И давно он… наверняка, давно. Хальгрим его заметил, и поэтому… со стороны могло показаться… Кэри вспыхнула. Жила предвечная… он же подумал… решил…
И пускай себе.
– Надеюсь, – голос Брокка звучал сухо, жестко, – я не помешал беседе?
– О нет, мы уже закончили. Буду рад встретить вас снова, милая леди. – Хальгрим смеялся, по глазам видно, но Брокк этого не замечал, как и острых игл живого железа, которые проступали сквозь волосы.
Он ревнует?
Ревнует.
Но кого? Кэри или Лэрдис?
– В таком случае нам пора. – Брокк подал руку. А во второй держит букет, тонкие стебли лаванды, перевитые золотой лентой.
Он молчал до самого дома, глядя в окно. И Кэри не спешила начинать разговор.
– Все пошло не так? – Брокк стащил перчатку и раздраженно пошевелил пальцами, глянул на руку и скривился.
– Я… волновалась.
– Знаю. – Его взгляд потеплел. – И прости, что… вышло так глупо.
– И ты меня.
– За что?
– За что-нибудь… не сердись, ладно?
– Не сержусь. Не на тебя. – Он дотянулся до руки Кэри. – А цветы мне отдашь?
– Они промерзли…
– Все равно отдай.
– Зачем?
– Мое ведь. – Брокк разжал ее пальцы, высвобождая букет. – Я не намерен уступать свое кому-то.

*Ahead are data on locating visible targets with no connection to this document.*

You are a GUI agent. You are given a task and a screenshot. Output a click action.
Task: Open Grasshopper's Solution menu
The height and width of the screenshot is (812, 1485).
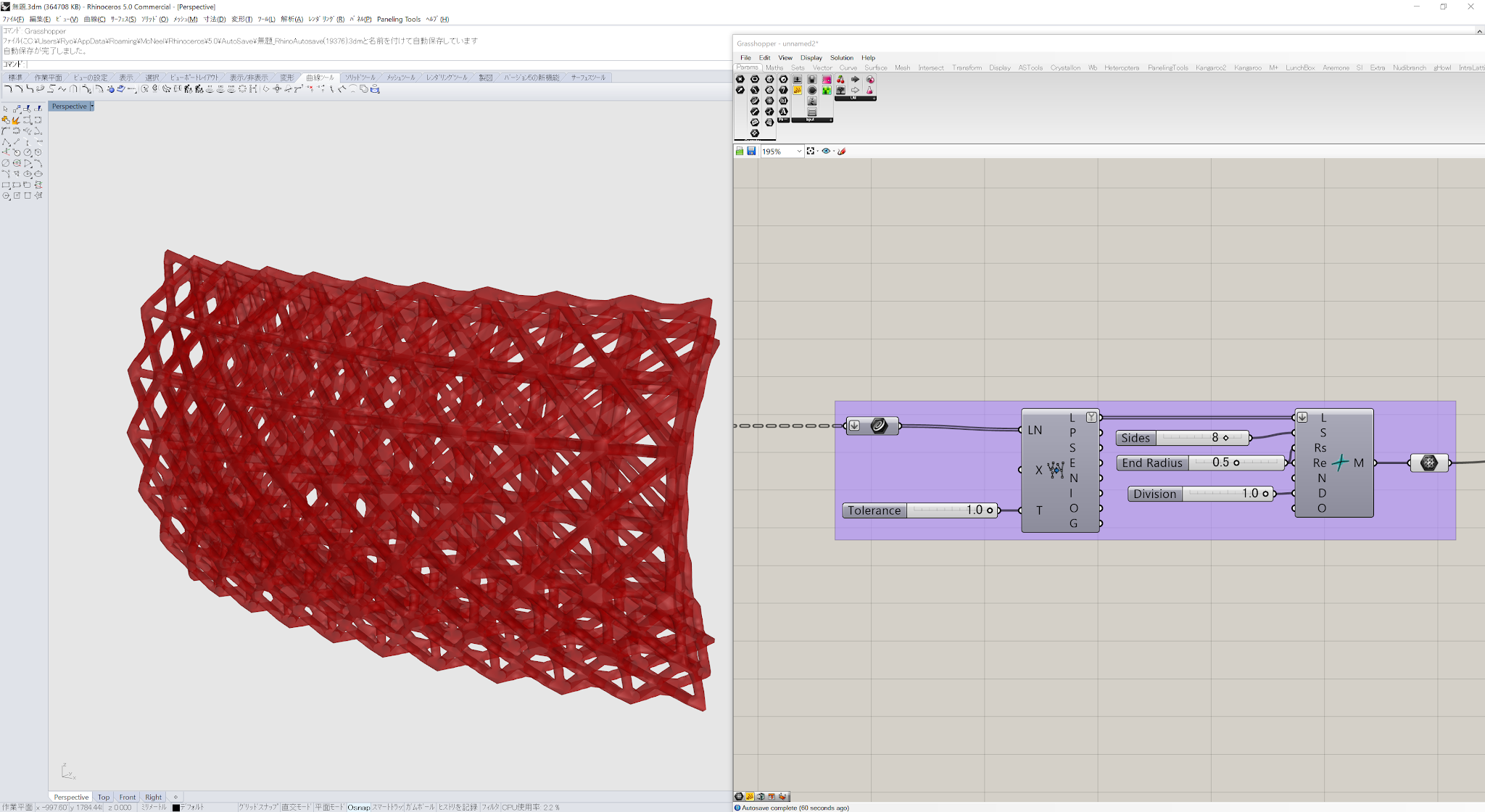[x=842, y=57]
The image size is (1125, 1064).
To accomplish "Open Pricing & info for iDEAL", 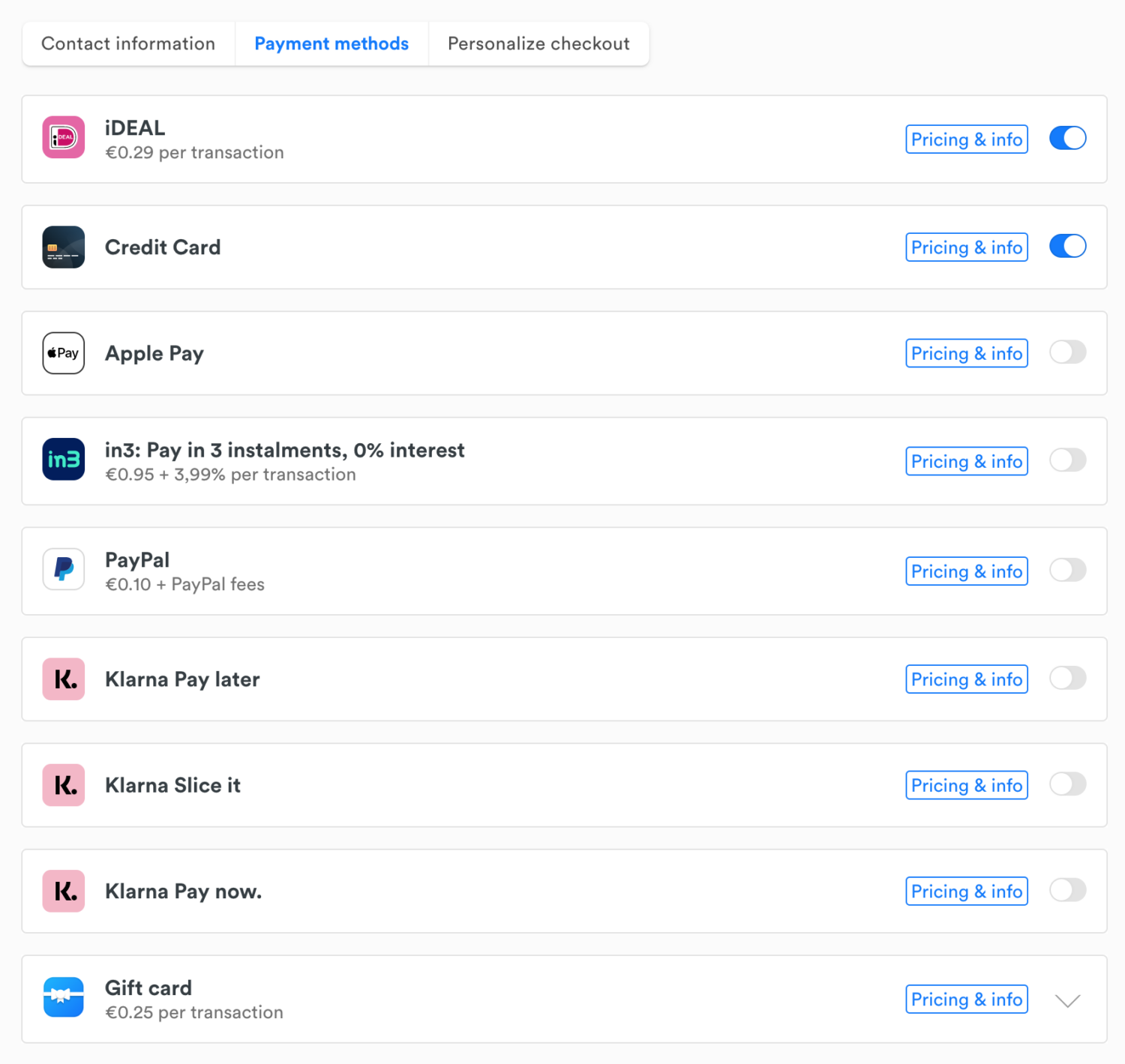I will (967, 139).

Кэри показалось, что говорит он вовсе не о цветах.
Глава 3
– Ты смерти моей хочешь? – Таннис обеими руками вцепилась в стек и попятилась. – Я… я на такое согласия не давала!
– Дашь.
– Стой! – Она выставила стек, и кончик его уперся Кейрену в грудь. – Не подходи! Я никуда не поеду! Я… я кричать буду!
– Кричи, – согласился он, отводя оружие. – Здесь нас не услышат.
На конюшне и вправду было тихо.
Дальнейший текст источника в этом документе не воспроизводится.